Top of Record set

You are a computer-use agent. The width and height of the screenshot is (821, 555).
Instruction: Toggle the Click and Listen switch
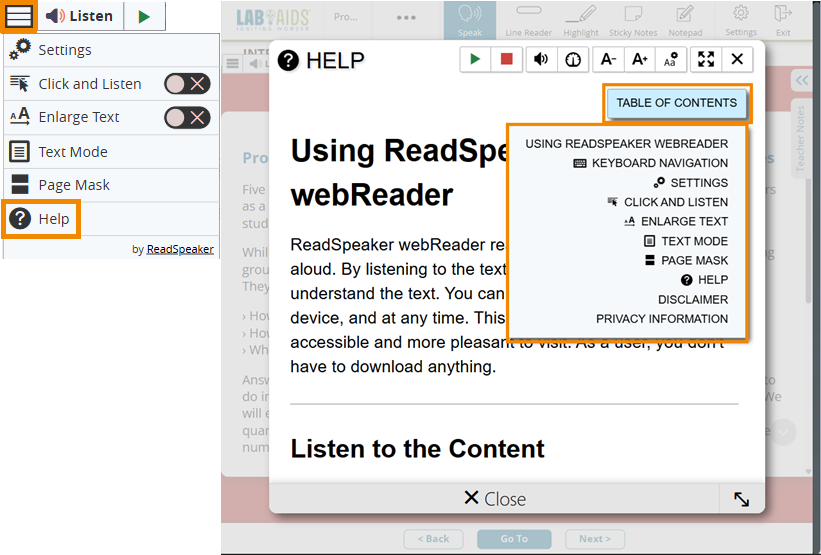[187, 84]
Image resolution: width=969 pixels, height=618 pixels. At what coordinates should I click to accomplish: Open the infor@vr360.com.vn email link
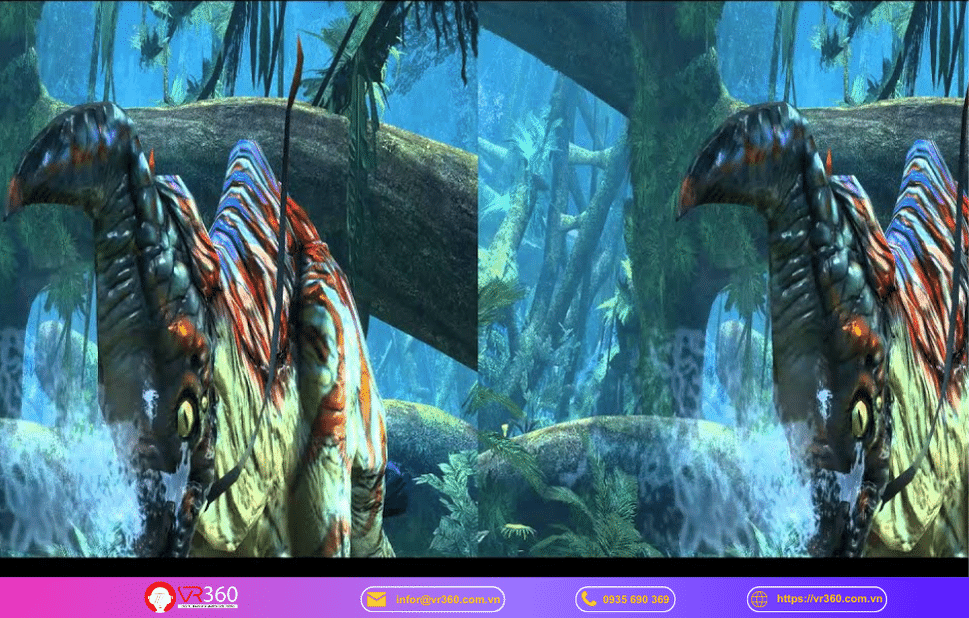pos(447,599)
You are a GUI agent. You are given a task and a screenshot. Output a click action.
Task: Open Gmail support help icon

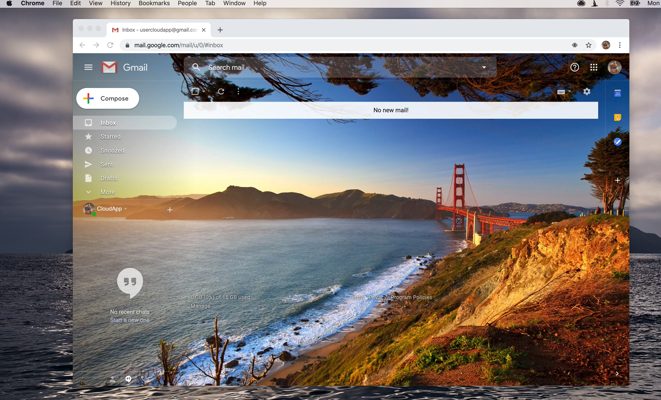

Bottom of Record set

**Prompt:** The entries are to be restated word for word, and no picture should appear in the copy.

**Result of this task:**
You are a computer-use agent. The width and height of the screenshot is (821, 555).
Instruction: Toggle the Click and Listen switch
[187, 84]
Image resolution: width=969 pixels, height=618 pixels. At what coordinates should I click to accomplish: Open the infor@vr360.com.vn email link
pos(447,599)
You are a GUI agent. You are given a task and a screenshot. Output a click action.
Task: Open Gmail support help icon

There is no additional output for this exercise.